A Force of Reckoning Is at Work

Social, demographic, financial, and economic forces are currently in full step.  Here's what you need to know to stay abreast of the rapidly changing environment and volatility that is to come. Once again economic and financial incentives are in sync.  Shortfalls in nominal cashflows caused by a decline in real economic activity have led to the real economic incentives to raise cash. This has once again paralleled the decline in interest rates, which represents the financial incentive to raise cash and pay back old debts. 
Each major player has moved in lockstep: the Federal Government, state and local governments, corporations, and households.

There is currently a changing shift in the housing needs of city-dwellers. They are flocking to the burbs in record numbers. They cite the demand for more space, open schools, and the demand for safe communities.  There are financial incentives at play as well, mortgage rates remain favorable and are lower than they were in recent memory this is also a powerful force at play. lastly, there are economic incentives that, on the surface would suggest that people wouldn't feel comfortable buying a home. These economic forces are arguably labor market related - job security, the ability to transition into a new role, the feat of that transition should in theory squash geographic mobility.
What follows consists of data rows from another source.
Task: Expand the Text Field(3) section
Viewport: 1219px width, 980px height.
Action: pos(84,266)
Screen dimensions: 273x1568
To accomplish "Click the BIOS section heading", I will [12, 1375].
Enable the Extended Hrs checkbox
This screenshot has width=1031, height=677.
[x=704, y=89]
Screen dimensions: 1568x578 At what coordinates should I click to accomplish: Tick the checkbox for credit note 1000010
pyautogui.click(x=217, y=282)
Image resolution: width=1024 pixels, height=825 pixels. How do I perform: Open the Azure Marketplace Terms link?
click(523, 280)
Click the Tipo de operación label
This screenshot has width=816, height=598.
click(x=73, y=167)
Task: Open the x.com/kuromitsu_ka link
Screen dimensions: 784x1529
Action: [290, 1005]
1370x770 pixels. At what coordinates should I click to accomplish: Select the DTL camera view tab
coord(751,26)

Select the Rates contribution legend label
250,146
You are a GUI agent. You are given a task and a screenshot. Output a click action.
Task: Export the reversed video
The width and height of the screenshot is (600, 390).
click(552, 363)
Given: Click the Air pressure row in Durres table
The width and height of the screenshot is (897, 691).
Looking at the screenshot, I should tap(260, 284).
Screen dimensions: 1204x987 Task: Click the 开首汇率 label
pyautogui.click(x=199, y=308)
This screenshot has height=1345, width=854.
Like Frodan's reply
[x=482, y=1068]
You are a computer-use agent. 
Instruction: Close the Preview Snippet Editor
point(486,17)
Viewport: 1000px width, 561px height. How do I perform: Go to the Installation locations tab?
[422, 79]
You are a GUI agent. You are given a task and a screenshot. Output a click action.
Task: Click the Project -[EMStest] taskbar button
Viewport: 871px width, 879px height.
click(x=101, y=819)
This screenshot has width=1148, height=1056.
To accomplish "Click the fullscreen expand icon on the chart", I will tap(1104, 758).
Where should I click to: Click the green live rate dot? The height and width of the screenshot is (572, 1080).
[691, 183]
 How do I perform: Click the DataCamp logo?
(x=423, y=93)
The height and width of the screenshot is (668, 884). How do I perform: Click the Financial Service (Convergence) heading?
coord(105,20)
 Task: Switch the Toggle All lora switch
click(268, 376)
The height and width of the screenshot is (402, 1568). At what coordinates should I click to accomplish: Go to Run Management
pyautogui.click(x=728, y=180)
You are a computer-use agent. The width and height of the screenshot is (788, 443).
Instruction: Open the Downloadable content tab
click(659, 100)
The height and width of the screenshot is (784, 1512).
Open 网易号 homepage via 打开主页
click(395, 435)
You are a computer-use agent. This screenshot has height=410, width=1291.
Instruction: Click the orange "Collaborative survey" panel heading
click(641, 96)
These trends are leading to a surge in prepayments, and new and existing home sales, and quite rightly having their impact on financial markets.  It is well known that the mass of aggregate fixed-income duration is shaped by the duration of the mortgage-backed securities market. A shock unlike that seen in recent memory is coming to the rates markets and it'll be interesting to know its final magnitude.  

What does future interest rate volatility mean for the players in the market?  If certain players are caught off guard it, which they most assuredly will be, expect massive declines in book value, and perhaps even a few high profile losses and bankruptcies. 

Allow me to be more concrete. New home sales and existing home sales are only partly driving the record amounts of capital market issuance.


There is a record amount of refinancing occurring in the market.  The refi wave is clearly driven by the steady decline in mortgage rates. 

Mortgage rates have fallen almost 90 basis points since early January.


Mortgage issuance is near all-time highs. January through August there has been at least 2.24T in new mortgage originations.  These are levels not seen since 2003-04.

Primary dealers involvement in the Agency MBS market means are taking on this prepayment risk

This is setting the stage for a historic duration shock. 

Other things are happening too. Record Treasury issuance is also impacting primary dealer net positions in Treasury securities and in order to accommodate this inventory they have been widening out corporate bond spreads.